CISA announces advisory panel
The Cybersecurity and Infrastructure Security Agency named members to the new panel, which will make recommendations across the agency’s purview. The 23 members on the panel range from leaders in social media, cybersecurity, infrastructure, journalism, finance, and energy. The body was formed based on a recommendation from a 2020 report by the Cyberspace Solarium Commission. The panel will first meet on December 10th, and will address subjects like critical infrastructure protection, information sharing, public-private partnerships, and disinformation.
Palo Alto Networks looks at speed of compromise in the cloud
Researchers at the security company set up a could honeypot made up of 320 nodes around the world, each with multiple misconfigured instances of cloud service stalwarts, things like RDP, SSH, SMB, etc. Accounts were also configured to have default or weak passwords. The researchers found 80% on the instances were compromised within 24 hours, while all had been compromised within a week. Some only lasted minutes before being found and exploited. SSH was the most commonly targeted, with each honeypot compromised 26 times a day on average. One attacker compromised 96% of Palo Alto’s Postgres honeypots with a single 90-second window.
(ZDNet)
Twitch to use machine learning to spot banned users
Twitch will use a new machine learning tool called Suspicious User Detection to identify users evading bans on a streamer’s channel.
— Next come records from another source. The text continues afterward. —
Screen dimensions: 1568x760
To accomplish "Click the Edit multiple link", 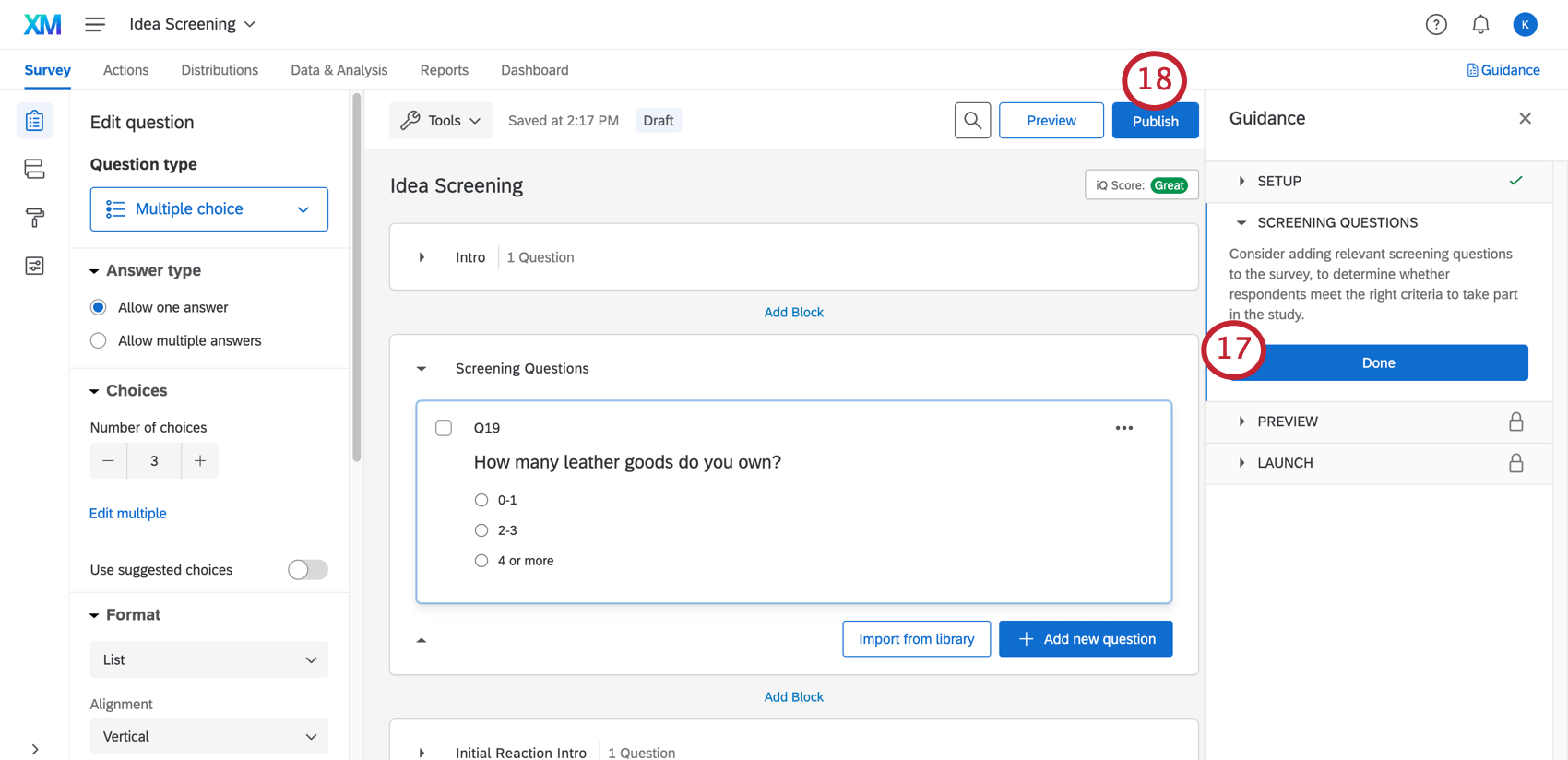I will (x=128, y=514).
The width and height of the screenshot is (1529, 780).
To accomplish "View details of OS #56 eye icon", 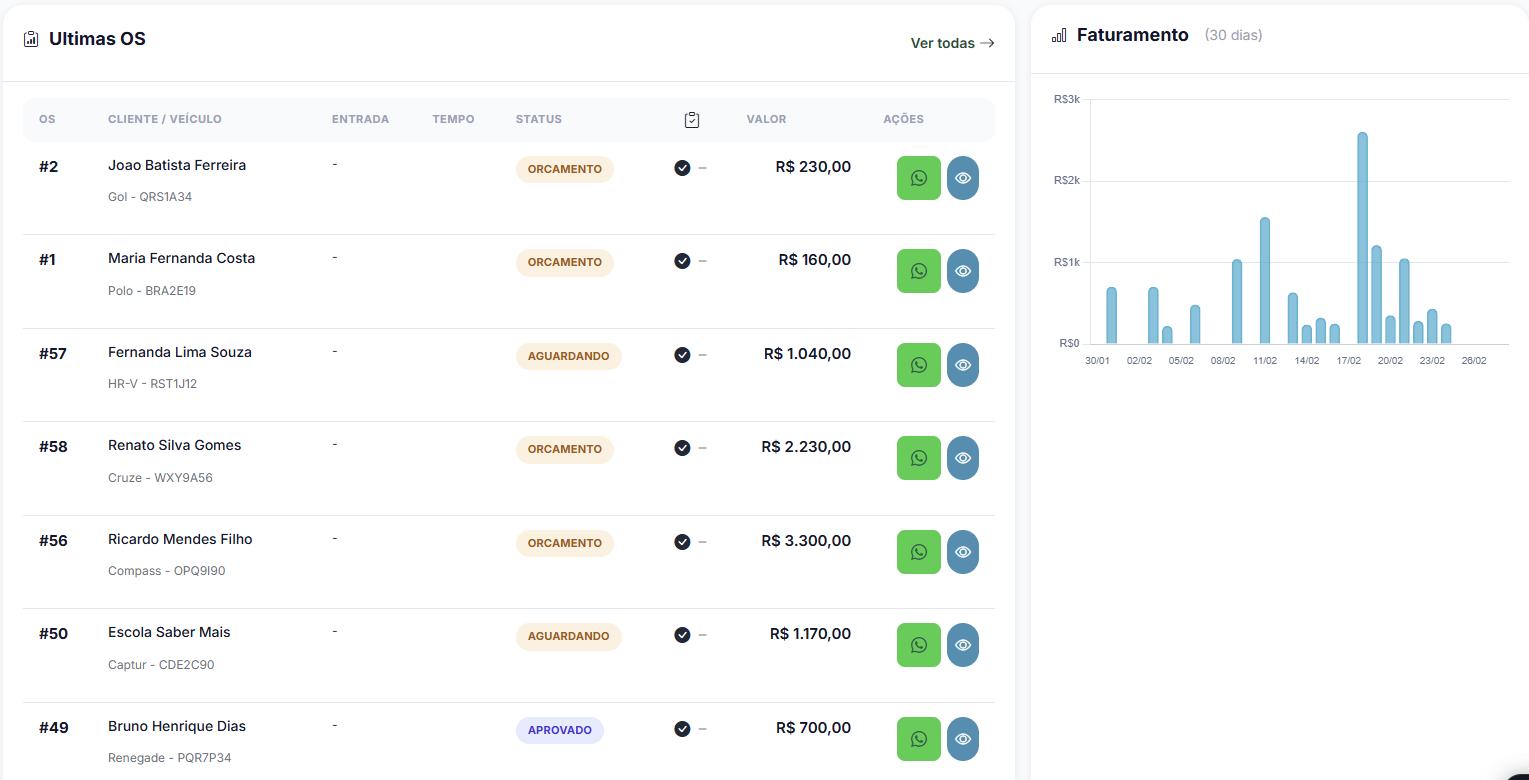I will (x=962, y=552).

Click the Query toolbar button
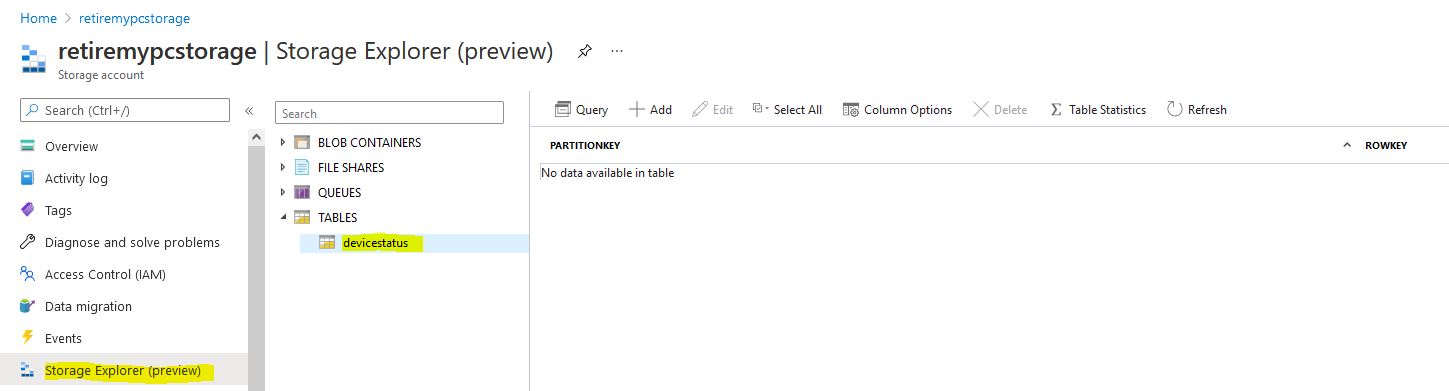(581, 110)
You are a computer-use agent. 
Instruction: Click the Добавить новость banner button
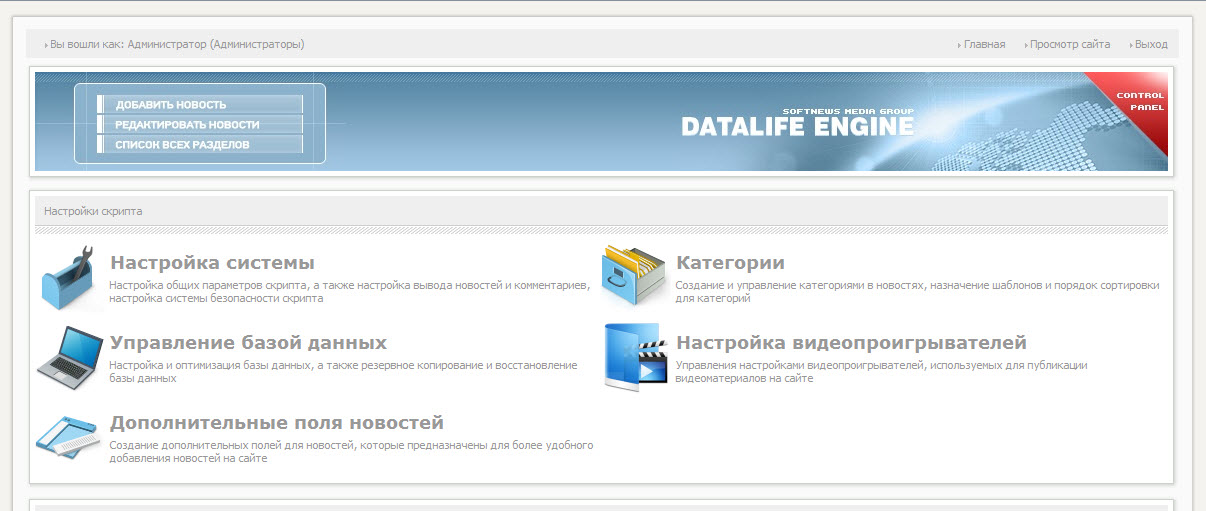[x=200, y=104]
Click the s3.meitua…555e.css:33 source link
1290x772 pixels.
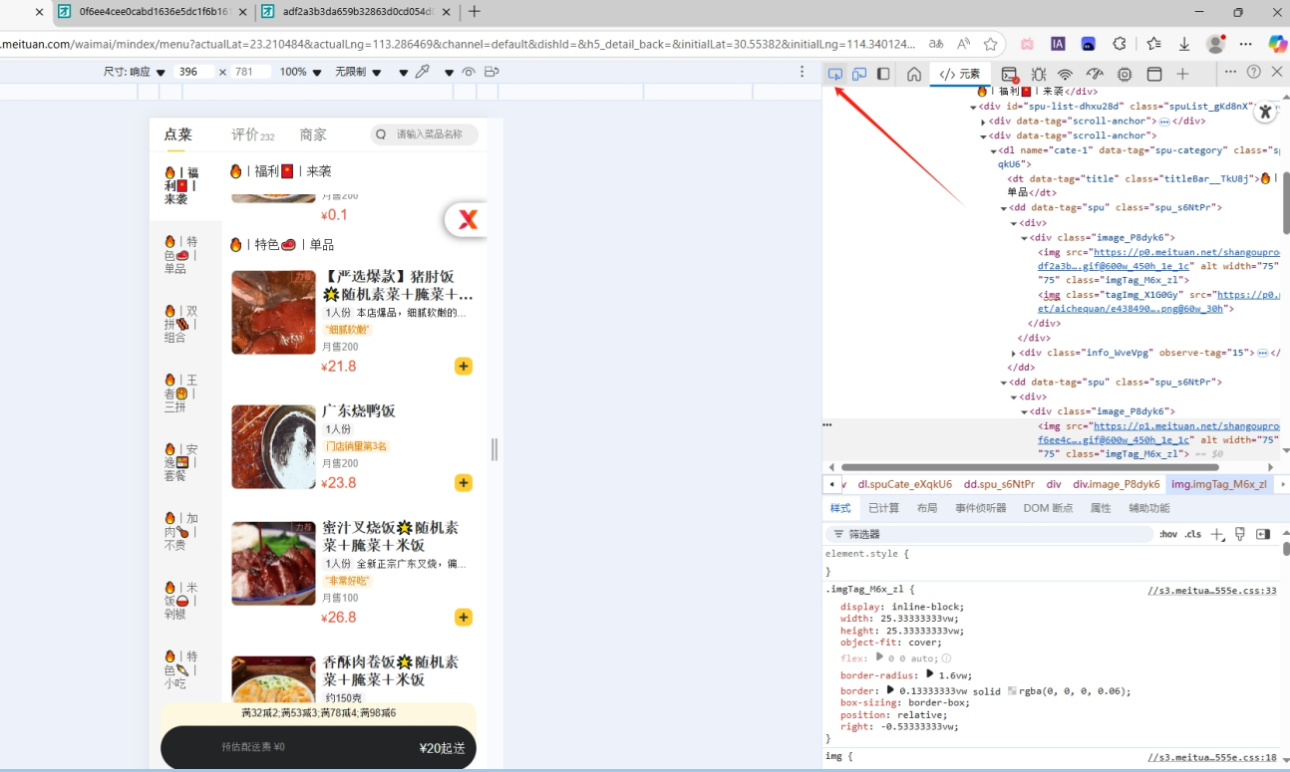tap(1212, 590)
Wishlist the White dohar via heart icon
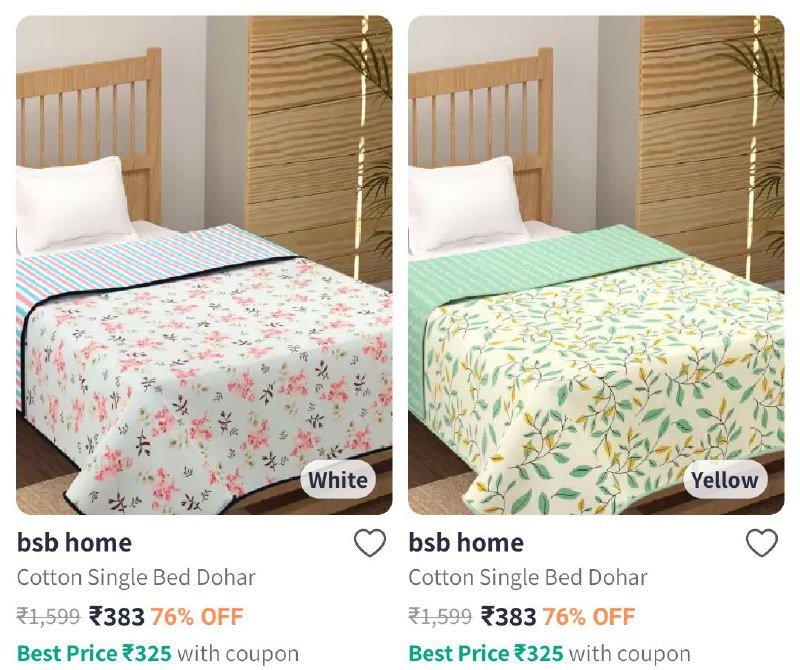The width and height of the screenshot is (800, 670). [x=370, y=543]
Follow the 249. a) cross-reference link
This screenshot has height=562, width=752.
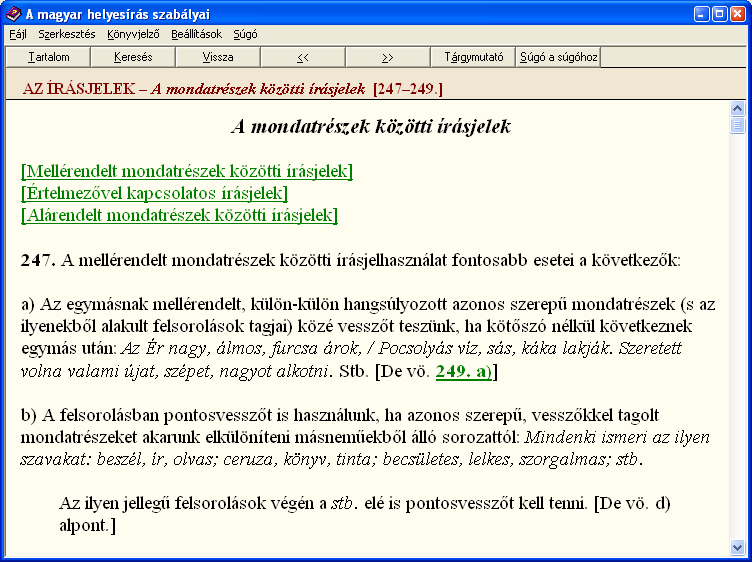pos(464,371)
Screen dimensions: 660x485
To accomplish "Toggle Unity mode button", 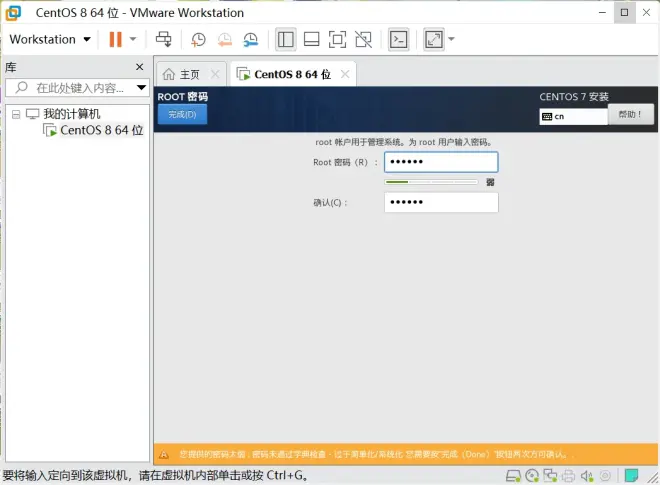I will [363, 39].
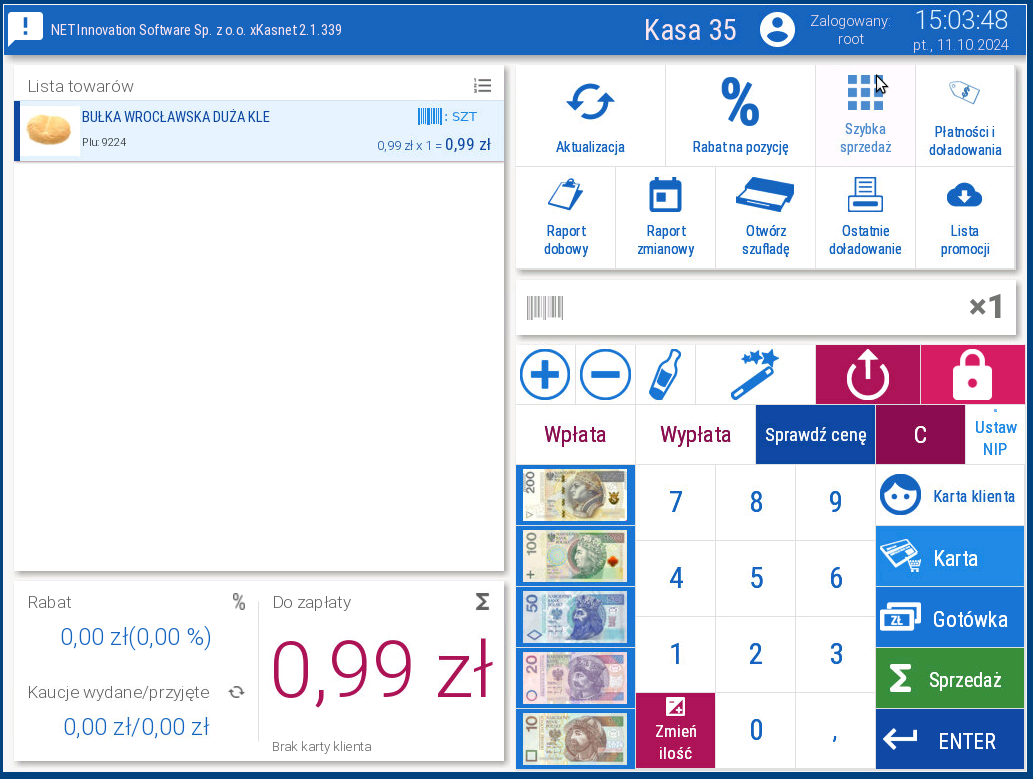Viewport: 1033px width, 779px height.
Task: Open the user account avatar
Action: pos(777,29)

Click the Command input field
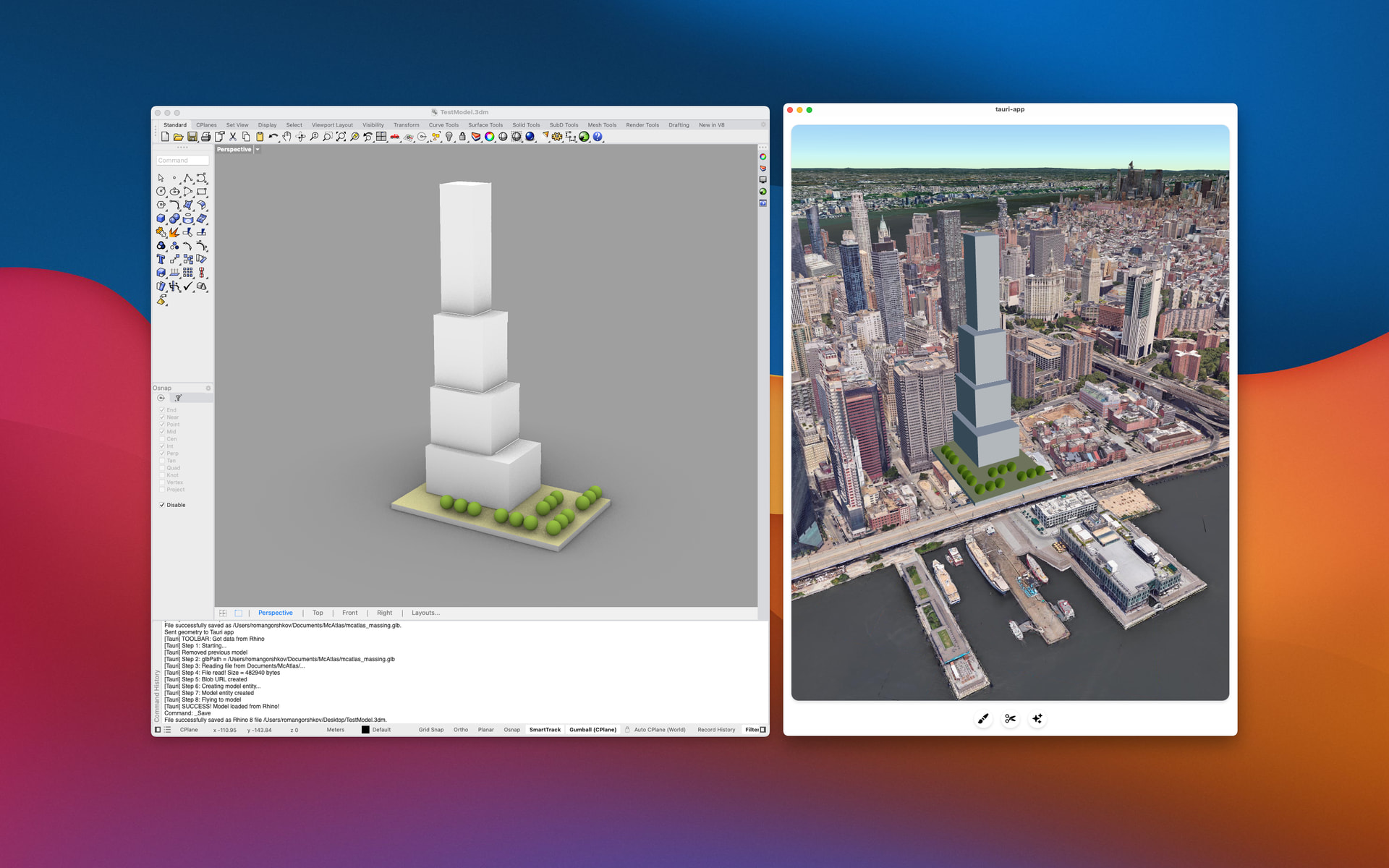(182, 161)
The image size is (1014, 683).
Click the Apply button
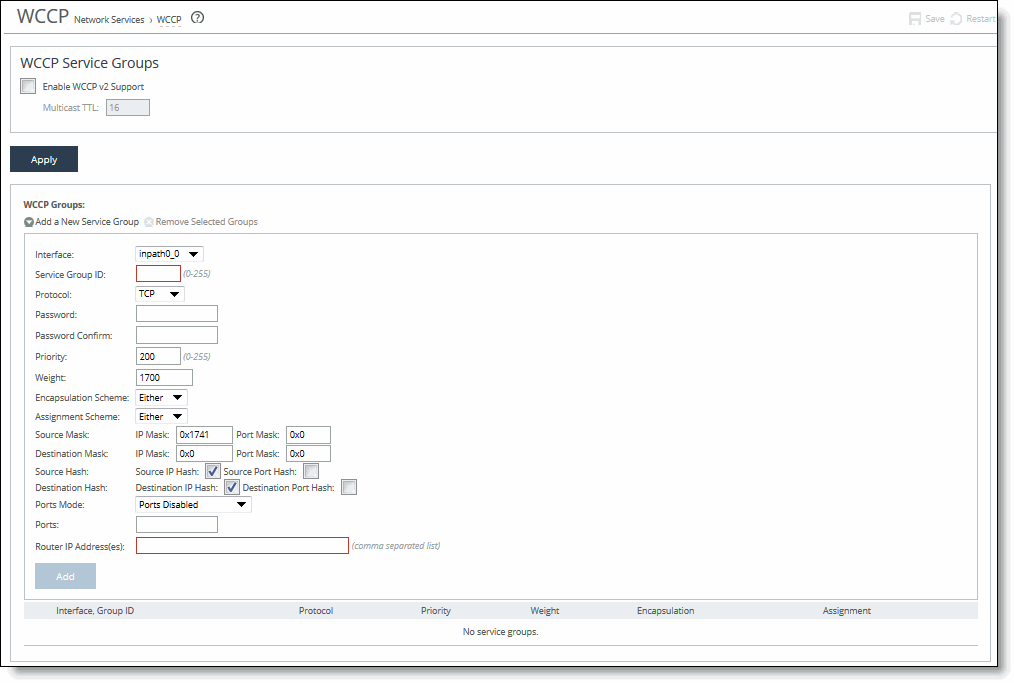click(x=43, y=158)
This system compares the behaviors and characteristics of unknown viewers with a list of banned ones. Users categorized as “likely” evading bans would not be able to chat, with mods and streamers seeing them as flagged. Those ranked as “possible” will appear in chat, but mods can opt to block their messages. This feature will be on by default, but can be modified or turned off by streamers.
Thanks to our episode sponsor, Votiro
Microsoft releases standalone version of Teams
The company introduced Microsoft Teams Essentials, which provides access to core meeting feature of Teams, but doesn’t include bundled Office apps like a Microsoft 365 plans. It’s priced at $4 per user per month. This appears to be more aimed to compete with Zoom rather than Slack directly, as Microsoft dropped it’s channels functionality in Teams in favor of a more simple chat interface. Compared to the base Microsoft 365 Business Basic plans, storage on Essentials is limited to 10GB vs 1TB, and doesn’t offer meeting recordings, transcripts, translations, or breakout rooms. Microsoft frames this as being designed specifically for small businesses.
Dell offers air-gapped AWS solution for ransomware
Dell launched Dell EMC PowerProtect Cyber Recovery for AWS on the AWS Marketplace. This provides an air-gapped vault to physically and logically isolate data in the event of a ransomware attack, providing a rapid recovery path. In an attack, Dell would provide an untouched duplicate of customer data behind a secured interface, protected by multi-factor authentication before establishing a physical connection to any user data. This is designed to integrate with existing AWS assets and automatically deployed through the Marketplace.
(ZDNet)
BlackByte hitting Exchange servers
The ransomware organizations is using ProxyShell vulnerabilities to target corporate networks. These are the same vulnerabilities that were patched in April and May this year. BlackByte is using the exploits to install web shells on compromised servers, letting them gain persistence on the machine and drop a Cobalt Strike beacon and further install a remote access tool. From there BlackByte installs its ransomware. Researchers at Trustwave released a decrypto for BlackByte ransomware back in August, but researchers have observed “fresh” variants of it in the wild.
Microsoft integrates third-party loans into Edge
Microsoft has spent the better part of the last ten years successfully rehabilitating its image from the Evil Empire of proprietary software lockin to something like the lovable uncle of Big Tech. But old habits seemingly die hard. Last month, Microsoft announced it would integrate the 3rd party Buy Now, Pay Later service Zip into Edge, letting users split any online purchase between $35 to $1000 into 4 installments over six weeks. This initially came to Canary and Dev builds of the browser, with Microsoft starting to roll it out to all users with Edge 96. Users will have to be in the US and logged into a Microsoft account to use it. Microsoft said it “does not collect a fee for connecting users to loan providers,” but a spokesperson declined to say if it receives other forms of remuneration from Zip. This is the latest e-commerce integration in Edge, which includes price tracking and discount tools.